Poseemos costumbres antihigiénicas realmente exasperantes de acuerdo al recuento recogido de múltiples extranjeros, y para muestra un botón: nos parece normal pellizcar el plato del vecino para ver como está su comida. Es más, sentados en un restaurante a estrenar, es norma que cada miembro pida un plato diferente para así probar lo de los demás, ¡válgame Dios!.
La desfachatez es nuestra consigna porque no nos parece que revolver un whisky con los dedos o agregarle agua de coco sea una excentricidad. Oímos con respeto cuando a alguien le parece inusual y así nos lo puntualiza, así como respetamos al que cree que las papas que se fríen en aceite de oliva son mejores … somos gente que no se mofa de costumbres extrañas.
¿Preguntas si por la forma en que engullo se podría inferir que soy venezolano?, ¡fácil de probar!. Sólo observa si le coloco dulce en algún momento a mi comida. Mi padre exceptuado del azúcar por sadismo médico, deja caer unas gotas de edulcorante sobre sus caraotas refritas, mi amigo de manera monótona siempre coloca plátano maduro frito en su plato de almuerzo y ese otro vecino desconocido no puede comer sin su gaseosa.
Muchas de nuestras señas son crípticas como todo lo escondido. Sabemos que el exceso de grasa es mala y aun así sólo consideramos apetitosa una bolsa de empanadas si ésta es de papel marrón y se transparenta en el fondo; no lo confesaremos, pero arepa que no gotea elixir amarillo no está bien hecha.

(Registros guardados)

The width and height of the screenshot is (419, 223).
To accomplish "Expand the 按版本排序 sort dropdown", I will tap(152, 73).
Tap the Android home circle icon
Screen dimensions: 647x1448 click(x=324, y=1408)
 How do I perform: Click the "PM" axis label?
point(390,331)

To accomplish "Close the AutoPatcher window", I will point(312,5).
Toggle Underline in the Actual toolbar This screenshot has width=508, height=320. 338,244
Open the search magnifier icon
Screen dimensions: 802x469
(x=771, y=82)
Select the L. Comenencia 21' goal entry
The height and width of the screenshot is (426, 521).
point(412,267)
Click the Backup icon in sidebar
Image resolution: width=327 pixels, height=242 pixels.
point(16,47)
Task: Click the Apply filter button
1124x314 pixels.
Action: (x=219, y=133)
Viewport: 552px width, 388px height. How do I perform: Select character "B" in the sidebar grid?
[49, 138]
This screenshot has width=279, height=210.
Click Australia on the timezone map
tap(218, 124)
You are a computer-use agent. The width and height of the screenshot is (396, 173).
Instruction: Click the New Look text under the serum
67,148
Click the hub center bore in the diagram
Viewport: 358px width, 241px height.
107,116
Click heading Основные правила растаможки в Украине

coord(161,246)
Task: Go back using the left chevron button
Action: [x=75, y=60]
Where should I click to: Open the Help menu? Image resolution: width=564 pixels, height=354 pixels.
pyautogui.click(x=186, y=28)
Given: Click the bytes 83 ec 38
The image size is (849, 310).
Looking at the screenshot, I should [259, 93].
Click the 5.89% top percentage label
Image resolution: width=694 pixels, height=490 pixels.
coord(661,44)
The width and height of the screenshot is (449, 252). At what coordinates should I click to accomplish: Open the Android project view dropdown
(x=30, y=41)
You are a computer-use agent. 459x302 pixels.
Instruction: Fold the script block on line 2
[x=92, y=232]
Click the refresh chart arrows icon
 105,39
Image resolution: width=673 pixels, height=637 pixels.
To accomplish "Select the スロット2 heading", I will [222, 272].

**Enunciado:**
Por favor, escribe la continuación del texto sobre las costumbres de los venezolanos en la mesa, a partir de su última oración. El listado no interviene en esto.

**Respuesta del ejercicio:**
El teatro y la mímica son nuestras maneras de comunicación gastronómica. Nuestras mesas siempre estarán llenas de vituallas con nombre y apellido al alcance de la mano, y aun así, nuestra puntiaguda boca fruncida es la que le señalará al vecino nuestro inmediato deseo. Nunca sabrá igual una nata entregada por la mano del vecino de mesa que aquella que tuvimos que buscar.
Damos la falsa impresión de ser anárquicos pero tenemos un orden férreo: siempre cocinamos de más porque nunca sabremos realmente cuantos se sentarán en la mesa y siempre tenemos cosas para picar que complazcan el hambre tempranera de quien por error llegó a la hora.
Muchas cosas hacemos en la mesa que parecen extrañas a otros. No nos parece normal que el agua sea el único acompañante de un condumio y por ello nos hemos vuelto verdaderos alquimistas de batidos y merengadas. La servilleta es una aliada omnipresente con cada receta que deba comerse con la mano y por ello vemos con cierta sorpresa la costumbre de comer sin ella que se da en países ajenos que no pretendemos juzgar. Nos parece normal que el arroz blanco sea un acompañante imprescindible aun cuando son contados los países de América y ninguno de Europa los que le dan el justo valor al asiático cereal.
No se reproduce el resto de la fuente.